Kerja di perusahaan keluarga, aman enggak sih buat kesehatan mental? Ini adalah pengalaman penulis ketika bekerja di perusahaan keluarga (sumber gambar : freepik)

Like

Hi be-emers, sebelum memulai tulisan ini, saya mau membagikan sebuah pembukaan dengan quotes yang menarik.

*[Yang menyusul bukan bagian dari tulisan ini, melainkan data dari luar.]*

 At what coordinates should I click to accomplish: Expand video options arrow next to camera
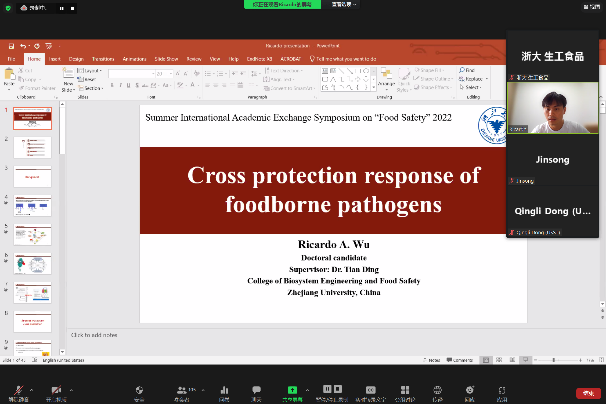pyautogui.click(x=72, y=389)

The Dark Side of Saying Work Is ‘Like a Family’
The analogy is accurate—in many unhealthy, manipulative, and toxic ways.
By Joe Pinsker

Penggalan tersebut memiliki arti kurang lebihnya adalah “Sisi Gelap dari Mengatakan bahwa Pekerjaan adalah “Seperti Keluarga", merupakan sebuah analogi pembenaran, tentang segala sesuatu yang tidak sehat, manipultaif dan toxic.

Banyak hal yang bisa disalahgunakan dengan menggunakan pekerjaan "seperti keluarga". Family Business dan bisnis berbasis kekeluargaan adalah dua hal yang memiliki perbedaan, Family Business di Indonesia yang memiliki sistem manajemen mutu yang bagus juga banyak, contohnya HM Sampoerna, Bakri Grup, Djarum dan sebagainya.

Beda dengan perusahaan besar tetapi tidak menerapkan sistem manajemen mutu seperti ISO : 9001, maka dalam praktek manajemennya bisnis keluarga yang seperti ini akan merugikan karyawan, meskipun ada juga hal-hal positif yang bisa diambil dari perusahaan tersebut.

Manajemen bisnis yang berbasis kekeluargaan biasanya memiliki kendala tertentu, terlebih lagi bisnis tersebut berupa PT Perseorangan dimana pemegang tunggal adalah owner, segala keputusan ada di satu orang sehingga untuk melangkah dan berkembang biasanya lebih lambat dibandingkan dengan PT jenis lainnya.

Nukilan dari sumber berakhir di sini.